Fitch Ratings Lanka Chief Executive and Country Head Maninda Wickramasinghe last week said Sri Lanka has too many banks, insurance and finance companies, much more than the country needs and the proliferation of such companies has left scant scope for efficient use of the limited capital in the country.
“Does Sri Lanka need 25 insurance companies, 58 finance companies and so many banks? I mean, do we really need them?” he asked a gathering of professional management accountants last week at a seminar organised by the Institute of Certified Management Accountants of Sri Lanka (CMA).
Fitch Ratings Lanka rates a large number of financial institutions operating in Sri Lanka and has maintained an unblemished track record since it started operations close to two decades ago.
Wickramasinghe said Sri Lanka is a country starving for capital and consolidation would lead to efficient use of the limited capital.
He cited recent regulator-driven segregation of the composite insurance business in Sri Lanka, which led to widespread mergers and acquisitions in the general insurance industry.
Unlike life insurance, general insurance business remains a very tough business to make profits without scale and the small general insurers merged with larger and more specialized foreign general insurers.
The latest such merger was the sale of the general insurance business by Janashakthi Insurance PLC to the local unit of the German insurance giant, Allianze S.E, in a blockbuster deal valued at Rs.16.4 billion.
“The economy needs capital. This is a country where you need capital. We are starved for capital. Everybody is replicating because they are like low hanging fruits.
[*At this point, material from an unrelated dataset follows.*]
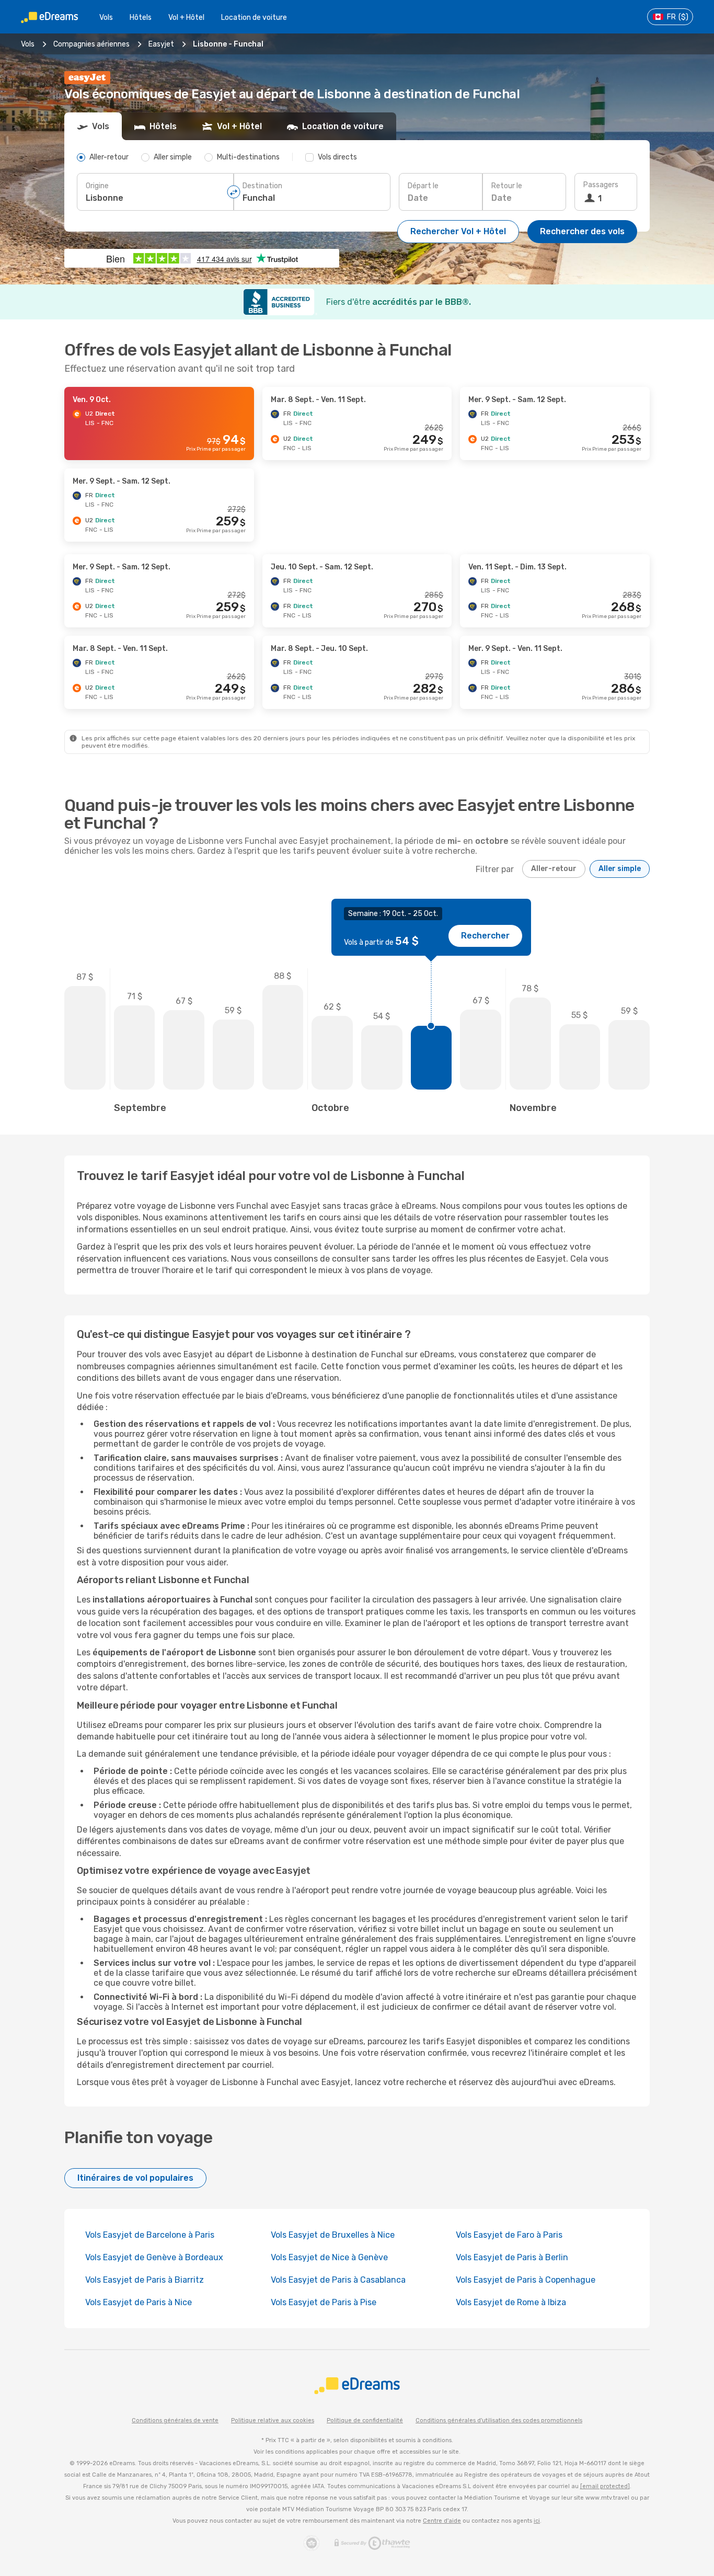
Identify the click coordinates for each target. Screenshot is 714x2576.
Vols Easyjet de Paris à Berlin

But it’s time that these industries consolidated.
You don’t need that many institutions in all these areas and that capital can be re-deployed into far more productive areas,” Wickramasinghe told the seminar titled ‘How Important Ratings are in a Capital Market’.
In the banking sector, Sri Lanka’s Central Bank raised the minimum capital of a bank to Rs.20 billion from the existing Rs.10 billion, which will force some of the smaller lenders to find merger partners or merge with licensed finance companies to look bigger.
In 2015, Sri Lanka abandoned a regulator-driven consolidation in the banking and finance sectors, which intended at forming five big lenders with assets over a trillion rupees and less than 20 licensed finance companies – a healthy number of financial sector firms for a country of 21 million population.